Bu konularda devletimiz, özveri ile çalışan bürokrat ve çalışanlarını da kutlamak istiyorum. Yalova ilimizin diğer illere göre daha iyi bir noktada olduğunu biliyorum. Bu amaçla emeği geçen herkese teşekkürü bir borç biliyorum. Lakin her yıl güncelleme yapılmasının, daha fazla teknik imkanların sunulması da bir gerçek. İl Merkezindeki ve ilçelerimizdeki İtfaiye teşkilatlarımız, bir merkezde birleşen 112 merkezimiz, iyi koordinasyonun hep bir sonucu.

Yeni devlet hastanemizin de binasının depremsel bölgemize göre yapılmış olması da ayrıca daha güvenli hissetmemize yol açıyor. Başta Sayın Cumhurbaşkanımız Recep Tayyip Erdoğan olmak üzere, sağlık bakanımıza, ilimizin milletvekillerine ve emeği geçen herkese sonsuz şükranlarımı sunuyorum.

Sonuç olarak herkesin işin bir tarafından tutarak kişisel olarak toplumsal hazırlık ve sorumluluk almada muhakkak ki yapabileceğimiz pek çok şey vardır.
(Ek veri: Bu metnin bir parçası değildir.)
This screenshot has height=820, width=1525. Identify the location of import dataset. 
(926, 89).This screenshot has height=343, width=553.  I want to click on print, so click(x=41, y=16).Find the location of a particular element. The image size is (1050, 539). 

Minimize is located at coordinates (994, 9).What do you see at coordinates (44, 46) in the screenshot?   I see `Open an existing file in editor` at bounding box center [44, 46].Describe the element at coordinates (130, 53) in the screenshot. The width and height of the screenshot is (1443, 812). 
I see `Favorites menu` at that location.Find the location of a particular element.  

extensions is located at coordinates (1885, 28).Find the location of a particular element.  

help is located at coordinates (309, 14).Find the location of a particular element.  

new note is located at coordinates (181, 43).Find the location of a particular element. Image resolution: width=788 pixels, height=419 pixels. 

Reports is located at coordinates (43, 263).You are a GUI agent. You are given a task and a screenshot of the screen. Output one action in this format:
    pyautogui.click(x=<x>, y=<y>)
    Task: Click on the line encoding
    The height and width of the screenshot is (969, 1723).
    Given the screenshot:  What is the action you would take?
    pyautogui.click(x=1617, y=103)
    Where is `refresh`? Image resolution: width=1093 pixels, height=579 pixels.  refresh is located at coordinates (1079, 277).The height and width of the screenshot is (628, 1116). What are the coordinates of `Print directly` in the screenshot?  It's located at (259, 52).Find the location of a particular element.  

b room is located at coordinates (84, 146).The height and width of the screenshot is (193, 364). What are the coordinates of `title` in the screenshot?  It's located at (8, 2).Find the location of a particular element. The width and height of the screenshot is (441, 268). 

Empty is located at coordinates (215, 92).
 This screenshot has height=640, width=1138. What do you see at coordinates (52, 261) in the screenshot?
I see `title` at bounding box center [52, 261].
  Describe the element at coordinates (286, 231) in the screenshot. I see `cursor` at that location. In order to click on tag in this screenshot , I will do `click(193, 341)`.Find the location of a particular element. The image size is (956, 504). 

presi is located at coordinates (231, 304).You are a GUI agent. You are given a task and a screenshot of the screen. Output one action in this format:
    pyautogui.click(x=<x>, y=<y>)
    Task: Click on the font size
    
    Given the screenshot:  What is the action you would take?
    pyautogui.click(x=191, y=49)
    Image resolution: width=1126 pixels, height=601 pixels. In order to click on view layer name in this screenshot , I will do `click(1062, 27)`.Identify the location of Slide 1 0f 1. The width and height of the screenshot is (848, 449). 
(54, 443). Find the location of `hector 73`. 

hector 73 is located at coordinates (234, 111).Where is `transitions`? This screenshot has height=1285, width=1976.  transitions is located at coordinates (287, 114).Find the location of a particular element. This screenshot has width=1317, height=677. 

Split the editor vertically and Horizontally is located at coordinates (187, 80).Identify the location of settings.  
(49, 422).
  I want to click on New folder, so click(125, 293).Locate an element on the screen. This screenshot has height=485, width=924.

Aziz milletimiz ve devletimiz coğrafyamızın depremselliğinde oluşacak riskler karşısında hep birlikte tek vücut olarak geçmişte yaraları sarmıştır ve saracaktır.

Rabbim aziz milletimize afetleri yaşatmasın.

Başka bir yazımda buluşana kadar afetsiz günler diliyorum.